Space is Big
February 17th, 2011 - 12:51 pm
The Hubble Space Telescope has been taking pictures from low earth orbit for 21 years already, and it’s still doing OK work.
From the Space.com story:
A stunning new photo from the Hubble Space Telescope shows newborn stars studding a galaxy like bright blue jewels.
The spiral galaxy, called NGC 2841, lies in the constellation Ursa Major, about 46 million light-years from Earth. Hubble’s newest instrument, the Wide Field Camera 3 (WFC3), took the photo, in which newborn stars show up as bright blue clumps.
The universe is a pretty cool place.







It’s the coolest place there is.
It better be the coolest, it’s the only one we have.

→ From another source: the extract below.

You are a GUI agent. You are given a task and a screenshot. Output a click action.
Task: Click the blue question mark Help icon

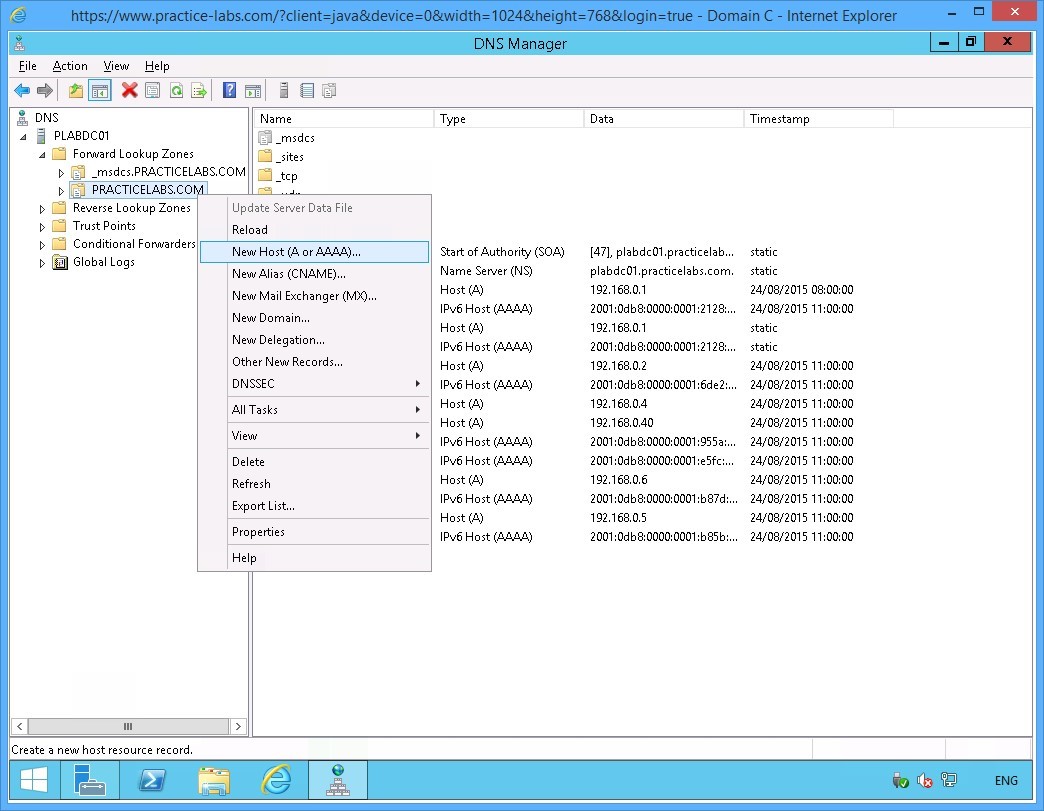click(229, 91)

More accurately, the HST was launched 21 years ago this April. However, for the first 3 years, it didn’t return very many useful images because the mirrors were flawed. It took a shuttle mission to fix the mirrors (and replace the faulty solar panels and several reaction control wheels) before HST started returning good images. Before the fix, it was able to perform some useful observations but the instrument was seriously degraded overall.
I got to see the HST at a Lockheed facility back in 1988. It’s about the size of a bus. It was being worked on in a clean room. Originally scheduled for launch in 1983, it was subject to many technical issues and cost overruns (familiar for any NASA program) and further delayed by the Challenger accident. In all those years, either no one thought to test the mirrors or they didn’t think it was necessary. In the end, the repair mission cost about a billion dollars. Smart management, guys!

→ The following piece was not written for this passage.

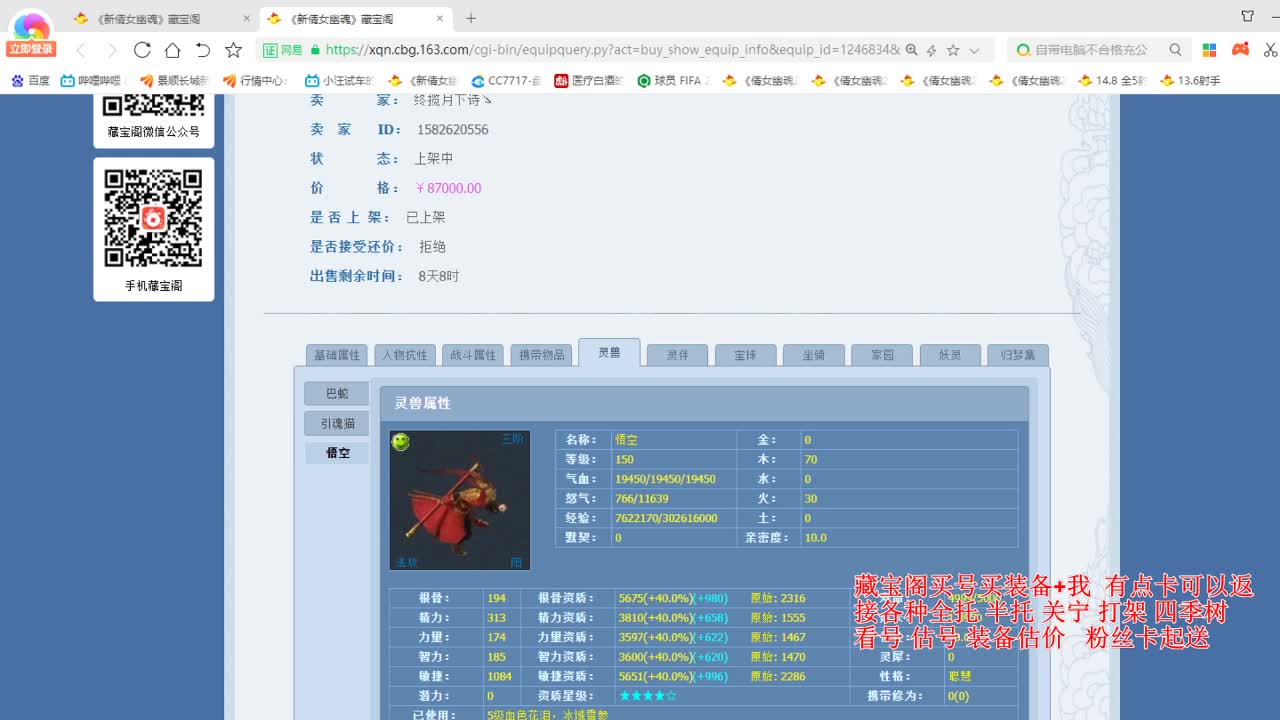Select the 引魂猫 pet button

tap(336, 423)

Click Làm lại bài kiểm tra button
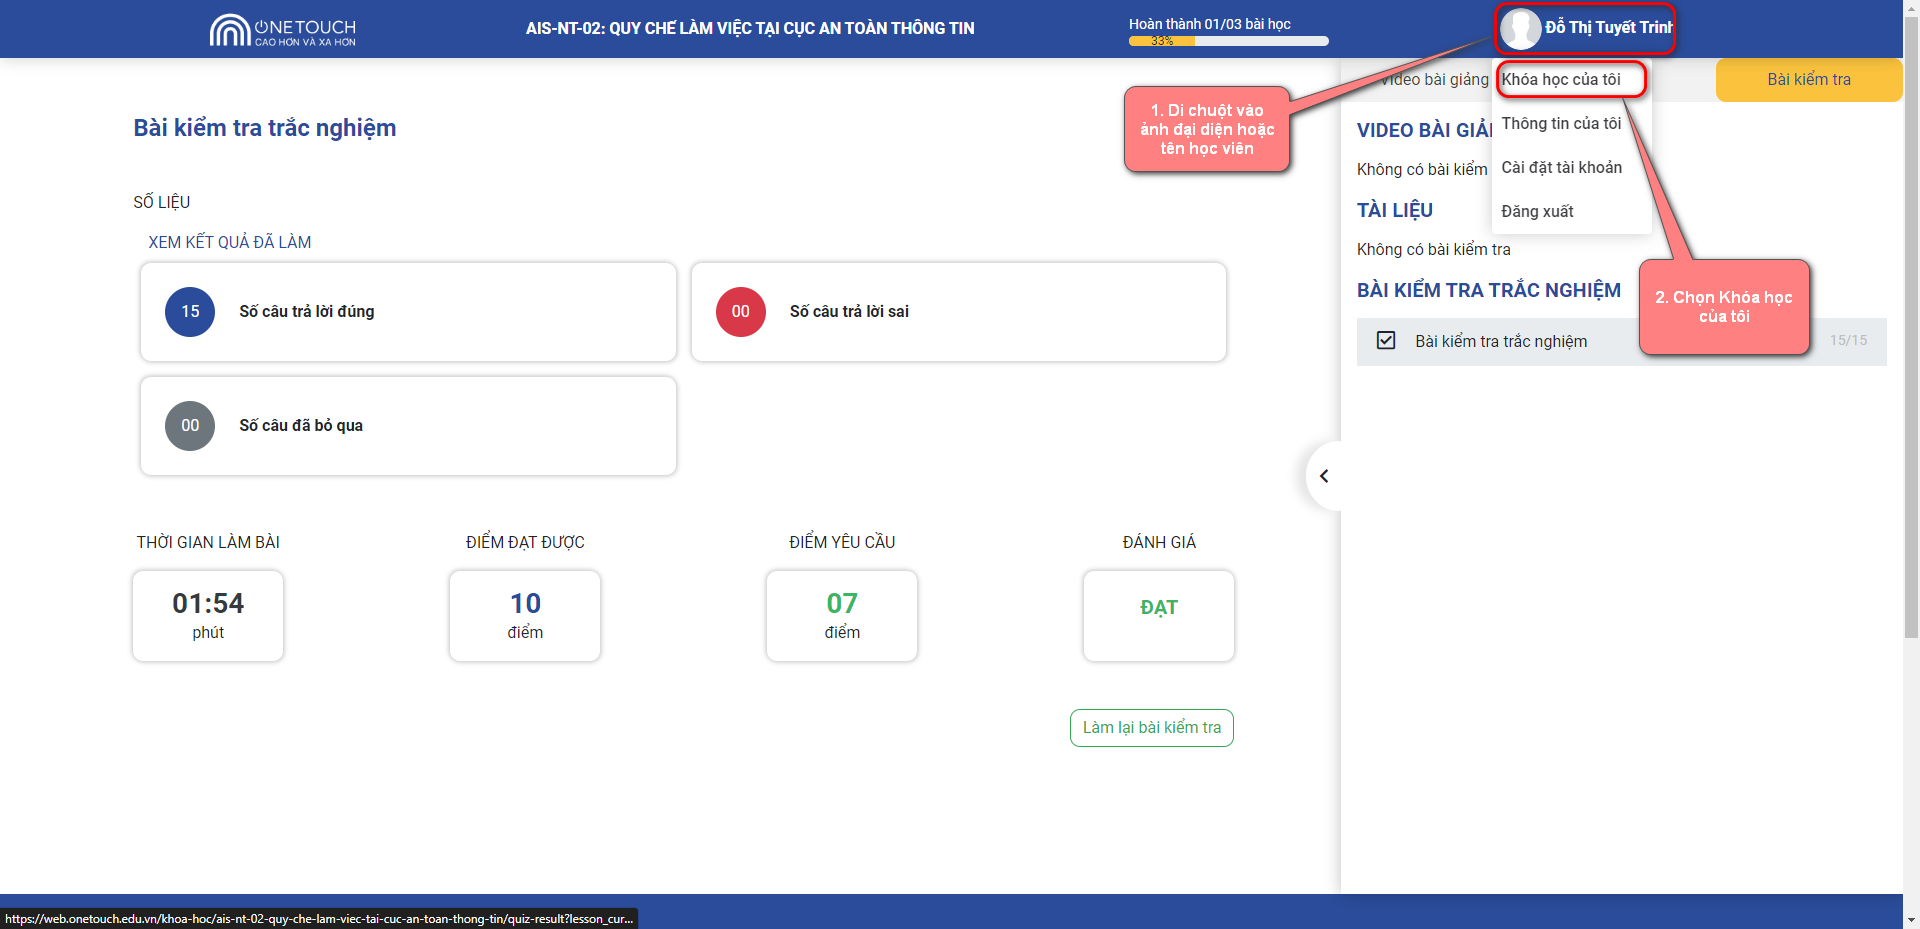click(x=1151, y=728)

Just remember that you’re standing on a planet that’s evolving
And revolving at nine hundred miles an hour,
That’s orbiting at nineteen miles a second, so it’s reckoned,
A sun that is the source of all our power.
So, can I ‘ave your liver?
Notice the bright center of the galaxy? It’s got to be the destruction of an accretion disk from a ungodly huge singularity.
Nah. It’s taken this long for the flash of the first Death Star being destroyed, to reach us.
Fantastic photo, VP, thanks. I think Hubble’s photos of galaxy clusters are the best photographs ever taken. Here’s one.
The Deep Field makes my head spin. They took a picture of a tiny area of “nothing,” and came back with that. Amazing.